Après ses séances, il se couchait comme on tombe au combat. Face contre matelas, avec extinction immédiate des feux. S'en souviendra-t-il le lendemain matin? Pas plus que les jours, mais pour lui tous les jours étaient semblables. Il était heureux; heureux au réveil de pouvoir recommencer et pouvoir profiter d'une nouvelle journée selon ses termes. Il pouvait, comme il l'avait toujours rêvé, envoyer chier les jeunes précaires sous-payés rassemblant des promesses de dons à la sortie des métros, faire de même avec les médias qui voulaient prendre son temps et son énergie, il n'était plus rien; la maladie l'avait mis dans une catégorie intouchable et invisible de la société et désormais il ne devait plus rien à cette dernière.

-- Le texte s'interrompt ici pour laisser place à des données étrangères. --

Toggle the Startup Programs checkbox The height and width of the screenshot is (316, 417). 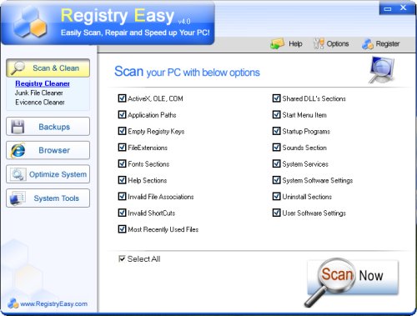click(x=276, y=131)
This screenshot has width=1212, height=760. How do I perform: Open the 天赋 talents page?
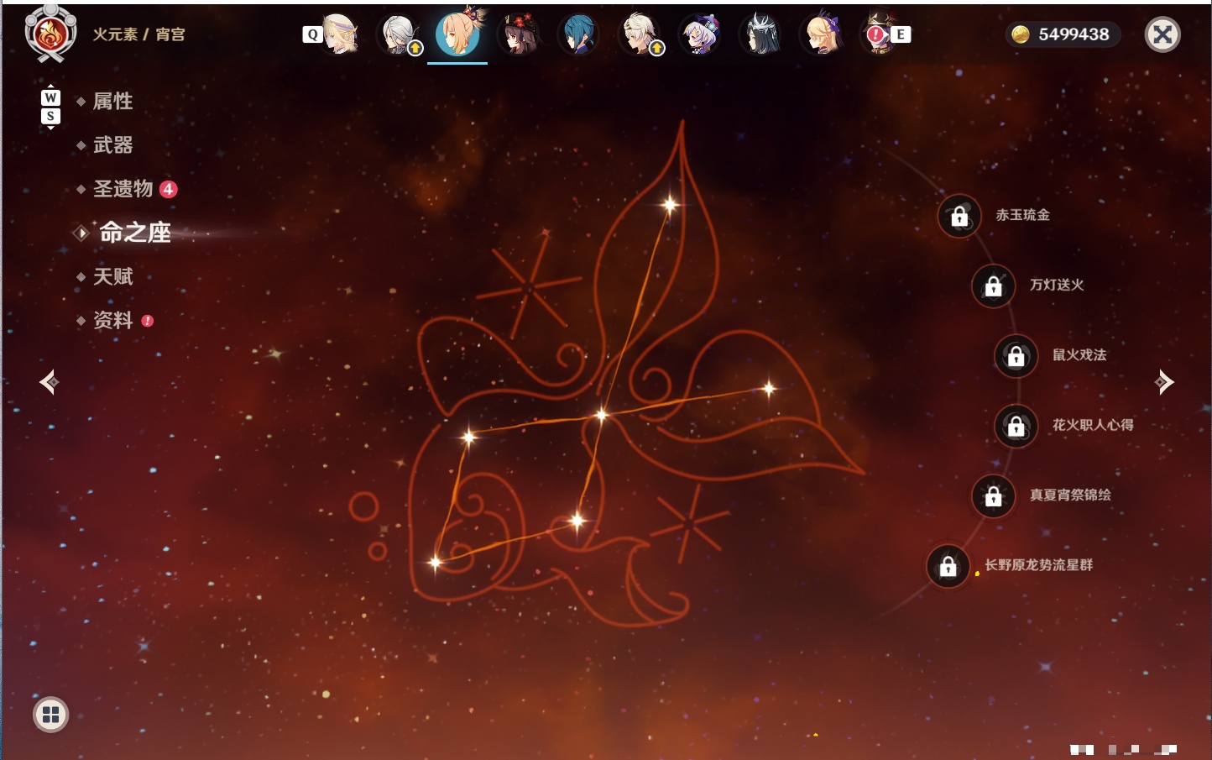click(112, 276)
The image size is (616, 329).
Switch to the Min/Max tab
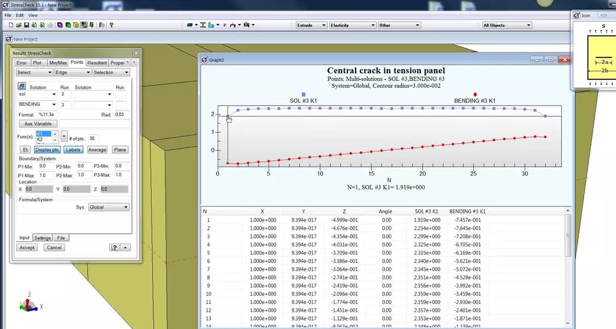tap(58, 62)
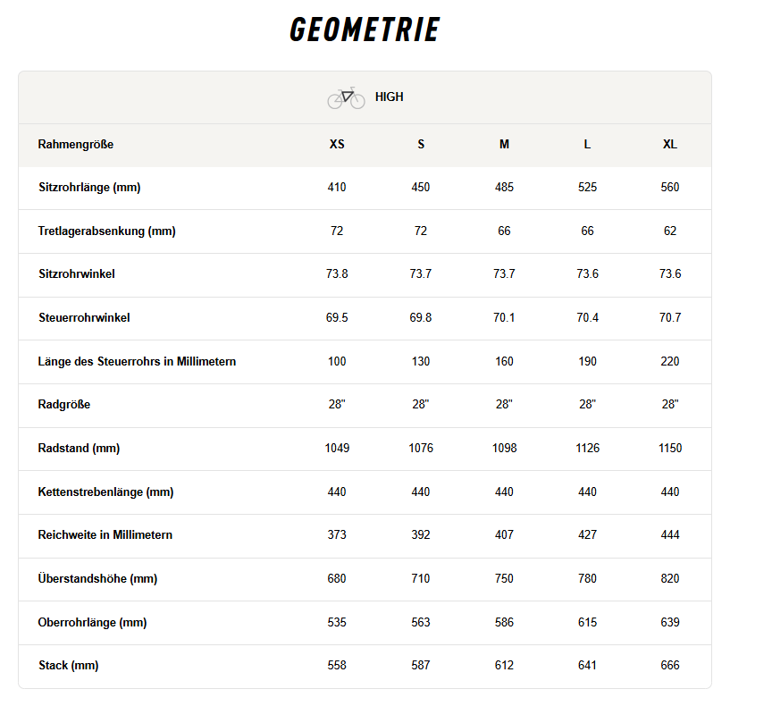Click the Steuerrohrwinkel value 69.5 for XS
Viewport: 772px width, 706px height.
337,318
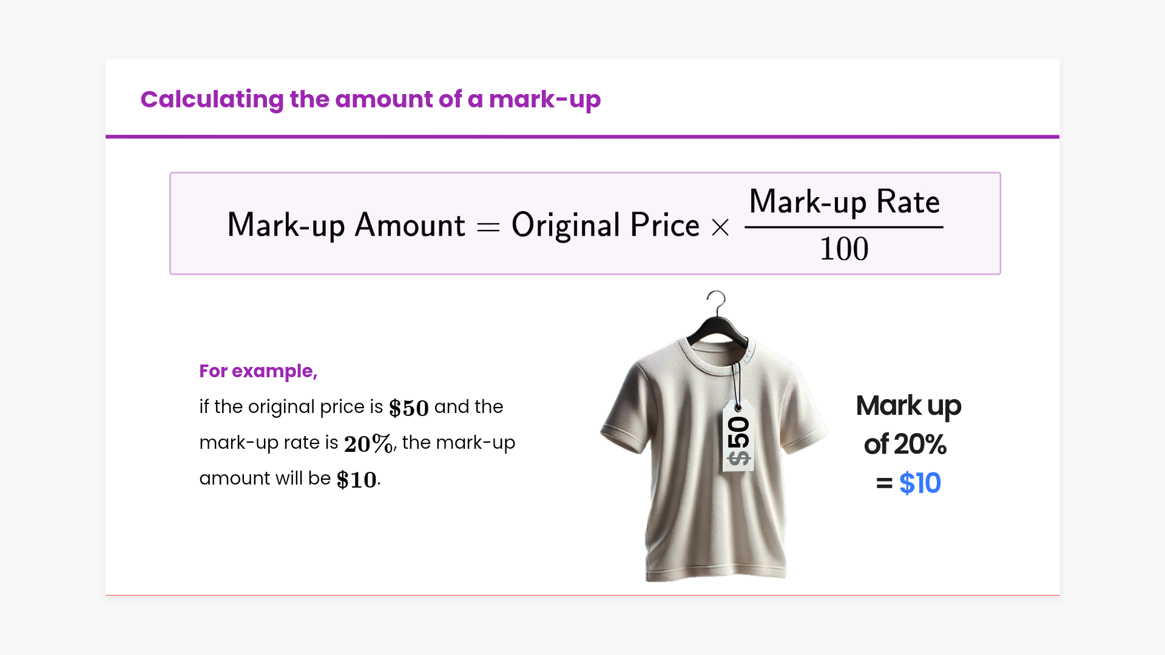1165x655 pixels.
Task: Click the "Mark-up Amount" term in the formula
Action: (x=346, y=225)
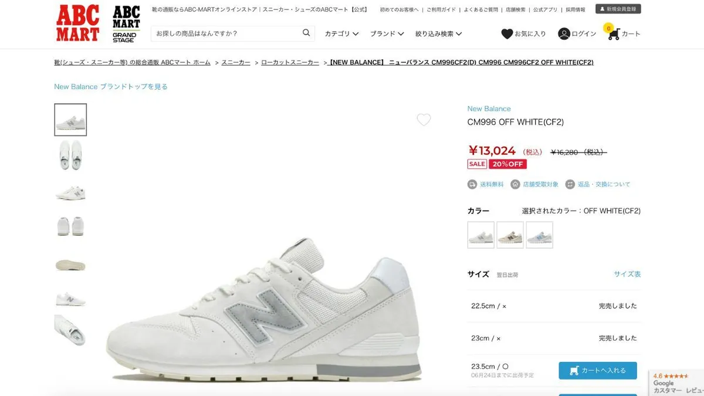This screenshot has width=704, height=396.
Task: Click the returns and exchange icon
Action: click(570, 184)
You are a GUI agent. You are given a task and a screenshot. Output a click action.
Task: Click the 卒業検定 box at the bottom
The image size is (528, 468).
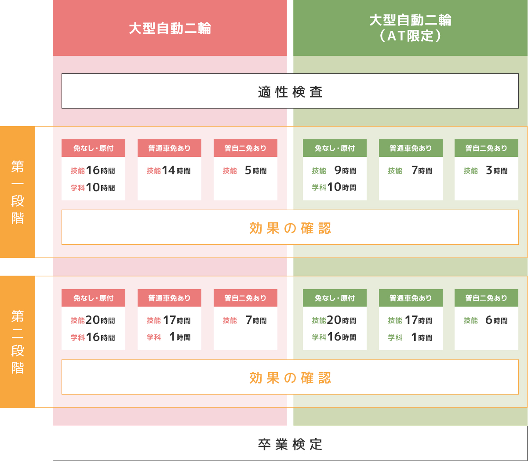click(x=290, y=443)
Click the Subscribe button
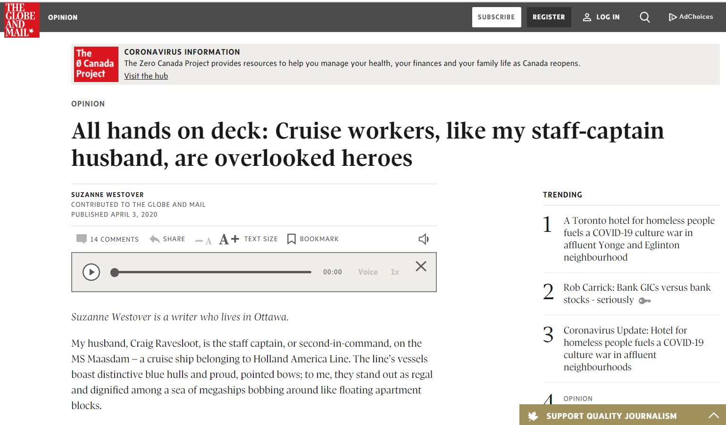 pyautogui.click(x=496, y=17)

Pour un peu, il pensait, quelques fois, à admirer le monde brûler façon Walhalla et emporter la fange au loin; tout comme le lycéen hormonal fantasme sur sa prof, cette pensée était une occupation passagère. Non, René Clairavel aimait le monde. S'il celui-ci n'était rien, il n'était pas plus. Il faisait partie d'un grand Tout en lequel certaines particules partent avant les autres, mais c'est bien la seule chose qui les différencie.